▶ _Work to be completed_: Lines from the one with "Click the word 'Adorei' in the comment" through the end of the listing below are to be retyped exactly.
----
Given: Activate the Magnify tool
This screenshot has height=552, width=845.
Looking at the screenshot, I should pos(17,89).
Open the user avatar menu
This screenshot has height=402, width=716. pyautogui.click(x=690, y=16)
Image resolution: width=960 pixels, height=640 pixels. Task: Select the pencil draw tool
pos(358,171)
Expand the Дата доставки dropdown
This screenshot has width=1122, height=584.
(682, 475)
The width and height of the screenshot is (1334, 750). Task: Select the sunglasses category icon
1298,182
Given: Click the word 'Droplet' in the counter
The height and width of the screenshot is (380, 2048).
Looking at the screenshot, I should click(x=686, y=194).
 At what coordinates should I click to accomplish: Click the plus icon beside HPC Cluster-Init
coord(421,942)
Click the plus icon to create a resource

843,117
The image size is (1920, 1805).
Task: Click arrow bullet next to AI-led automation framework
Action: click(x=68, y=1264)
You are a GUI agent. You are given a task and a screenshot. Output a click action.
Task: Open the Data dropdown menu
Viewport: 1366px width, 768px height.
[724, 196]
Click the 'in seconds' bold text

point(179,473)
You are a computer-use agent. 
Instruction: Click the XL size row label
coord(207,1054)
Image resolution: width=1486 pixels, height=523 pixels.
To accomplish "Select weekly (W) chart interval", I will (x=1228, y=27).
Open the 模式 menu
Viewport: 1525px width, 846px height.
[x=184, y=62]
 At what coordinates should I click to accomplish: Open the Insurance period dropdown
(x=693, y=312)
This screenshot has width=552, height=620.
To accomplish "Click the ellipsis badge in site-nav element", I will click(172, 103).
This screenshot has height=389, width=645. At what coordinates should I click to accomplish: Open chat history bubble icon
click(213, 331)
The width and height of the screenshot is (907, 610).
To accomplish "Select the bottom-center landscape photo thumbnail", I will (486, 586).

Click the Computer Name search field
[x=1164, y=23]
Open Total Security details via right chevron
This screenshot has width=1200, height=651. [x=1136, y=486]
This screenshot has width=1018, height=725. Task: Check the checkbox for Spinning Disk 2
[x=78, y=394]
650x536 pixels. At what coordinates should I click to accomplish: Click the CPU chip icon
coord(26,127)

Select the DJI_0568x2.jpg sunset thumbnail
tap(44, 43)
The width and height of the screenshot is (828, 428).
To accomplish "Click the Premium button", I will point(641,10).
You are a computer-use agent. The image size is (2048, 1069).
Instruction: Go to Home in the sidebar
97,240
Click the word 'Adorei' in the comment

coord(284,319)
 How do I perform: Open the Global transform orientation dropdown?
----
▶ _Answer area_:
Click the word 'Adorei' in the comment

coord(284,319)
 How do I perform: Open the Global transform orientation dropdown?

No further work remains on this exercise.